AI digunakan untuk mendeteksi pesan penipuan yang lebih canggih dan kompleks.
Perusahaan lain juga berinovasi dengan solusi AI untuk melawan penipuan.
Google mengumumkan perluasan fitur deteksi scam berbasis AI pada aplikasi Google Messages untuk melindungi pengguna dari berbagai jenis pesan penipuan, seperti scam kripto dan penipuan dukungan teknis. Fitur ini berjalan sepenuhnya di perangkat pengguna tanpa membagi data ke Google, menjaga privasi tetap aman.
Saat ini, Android mampu mendeteksi sekitar 2 miliar pesan mencurigakan setiap bulan dengan teknologi ini. Scammer dari berbagai negara beroperasi aktif, terutama grup scam dari China yang kerap mengirim pesan penipuan tentang pembayaran dan pengiriman palsu.

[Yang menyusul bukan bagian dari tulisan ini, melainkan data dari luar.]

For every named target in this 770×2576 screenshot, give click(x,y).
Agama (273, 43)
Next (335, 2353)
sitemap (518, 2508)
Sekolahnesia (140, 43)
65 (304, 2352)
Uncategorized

Ada dua jenis scam: yang sederhana seperti pembayaran tol palsu yang relatif mudah dikenali, dan scam yang rumit seperti pig butchering yang membangun hubungan lewat pesan selama berbulan-bulan sebelum menipu korban agar menyerahkan uang atau data penting.
Google juga sedang menguji fitur deteksi scam untuk panggilan telepon tetapi belum tersedia secara luas. Kompansi lain seperti O2 dan Meta juga menggunakan AI untuk melindungi penggunanya dari scam melalui cara yang berbeda, termasuk memperingatkan pengguna dan membuat bots untuk memakan waktu scammers.
Kleidermacher dari Google menyatakan bahwa teknologi AI ini sangat efektif dan diharapkan dapat berkembang ke platform komunikasi lain selain Google Messages untuk memberikan perlindungan lebih luas kepada pengguna terhadap berbagai modus penipuan.
Analisis Ahli
Dave Kleidermacher
AI on-device memungkinkan kita menangkap modus penipuan yang berkembang perlahan dan rumit, membuat perlindungan menjadi lebih adaptif terhadap skema baru.